Wzrost: 195, Waga: 98.5, Trening:FBW, aeroby po treningo 45min
Staż: wróciłem niedawno po półrocznej przerwie, zatem zaczynam praktycznie od nowa.
Wystartowałem na redukcji z wagą 101,5 kg. W miesiąc zeszło mi do 98,5. Można to nazwać redukcją, ale tak naprawdę to po prostu chciałbym zrzucić kilka kilo, żeby potem móc budować masę i nie wyglądać jak podlane prosie. Masy mięśniowej mam mało, o ile nie wcale.
Na stronie mojej siłowni znalazłem kalkulator kalorii, który po wpisaniu, czy jestem endo/ekto/mezo, wagi, wzrostu, intensywności i czasu trwania treningu, obliczył mi zapotrzebowanie około 2800 kcal.
Kilka uwag co do screena.
Wrzuciłem 3 posiłki, lecz faktycznie jem 5, ale nie chciało mi się pierniczyć w dodawanie mięsa 100 razy.

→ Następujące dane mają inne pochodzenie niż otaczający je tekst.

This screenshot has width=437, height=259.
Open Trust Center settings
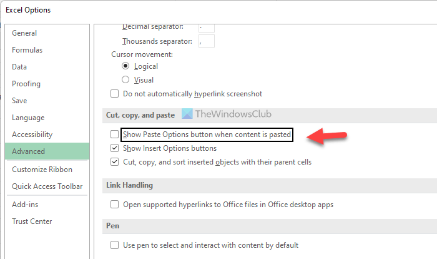[32, 221]
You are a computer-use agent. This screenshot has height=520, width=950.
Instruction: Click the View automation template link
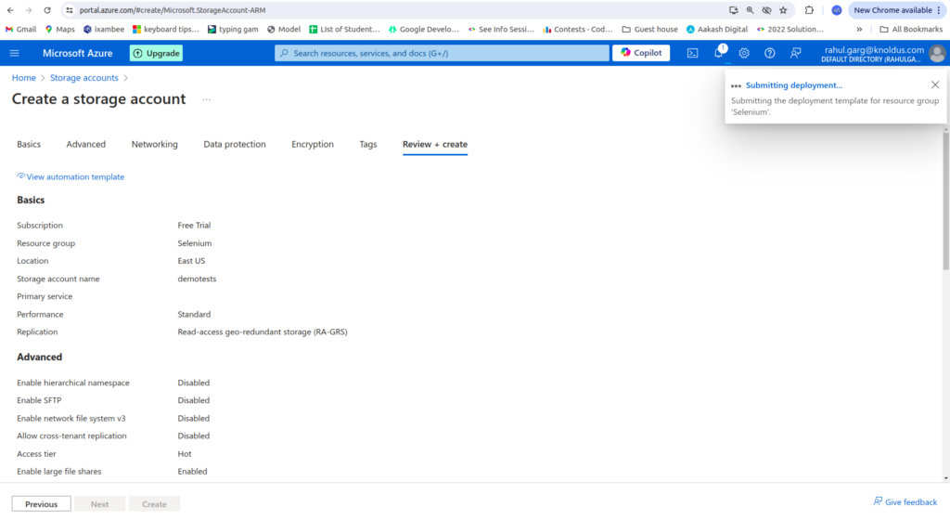tap(74, 176)
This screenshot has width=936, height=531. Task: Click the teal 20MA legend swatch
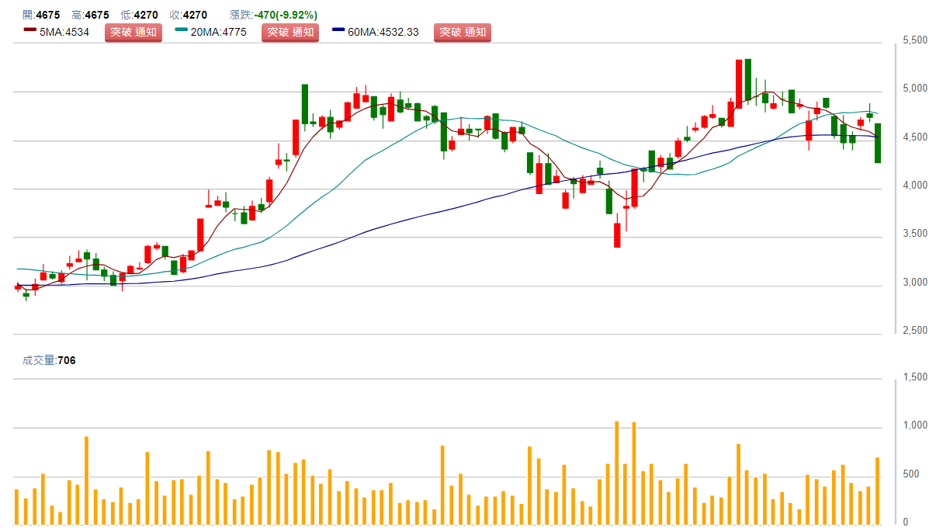(x=182, y=32)
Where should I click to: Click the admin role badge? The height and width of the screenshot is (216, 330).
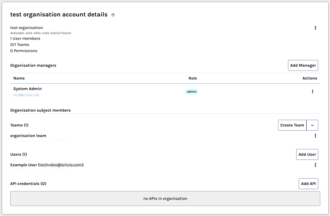191,92
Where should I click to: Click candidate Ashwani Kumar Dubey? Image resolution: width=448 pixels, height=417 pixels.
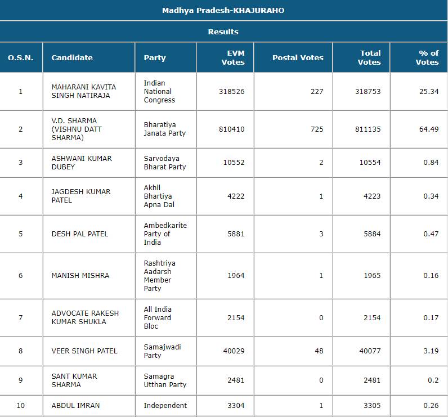click(82, 163)
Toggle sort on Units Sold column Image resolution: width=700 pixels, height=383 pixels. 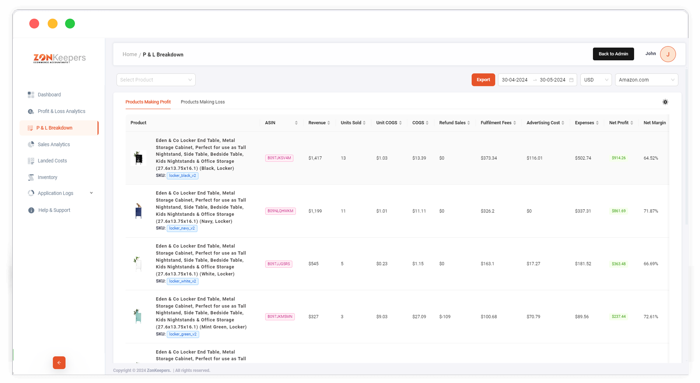pyautogui.click(x=364, y=123)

Śniadanie- omlet z owsianki i jajek + mleko
2 pos- 200g pierś+50g ryż+10g oliwa
okołotreningowo po 200g piersi + 50g ryż
ostatni pos to koktail twaróg+mleko+orzechy+kawałek jabłka
Przecieru pomidorowego i serka wiejskiego używam do przygotowania piersi, przy zapiekaniu jej w piekarniku. Zatem nie jem tego w jednym posiłku, tylko poniższe ilości rozdzielam pomiędzy posiłki, gdzie jem pierś. Ananasa daję troche po treningu do polepszenia smaku, odsączam z syropu, w dodatku jest to ilość niewielka.
Jem oczywiście warzywa w każdym posiłku.
W dni nietreningowe jem tłuszcze w posiłkach, które w DT są okołotreningowe. Wykluczam za to węglowodany po drugim posiłku.
I uwaga- od jakiegoś czasu zauważyłem, że waga stanęła. Myślicie, że ta stagnacja wynika z diety, czy może dołożyć jakąś sesję aerobową/interwałową w DNT?
Uprzedzę odpowiedź, że twaróg na redukcji odpada. Nie będę jeść mięsa 4 razy dziennie w ilości 200g, nie popadajmy w skrajność, to jest jeden raz na dzień! :) Jabłka też tam dużo nie daję, więc o fruktozę się nie martwię.
Dzięki za odpowiedzi.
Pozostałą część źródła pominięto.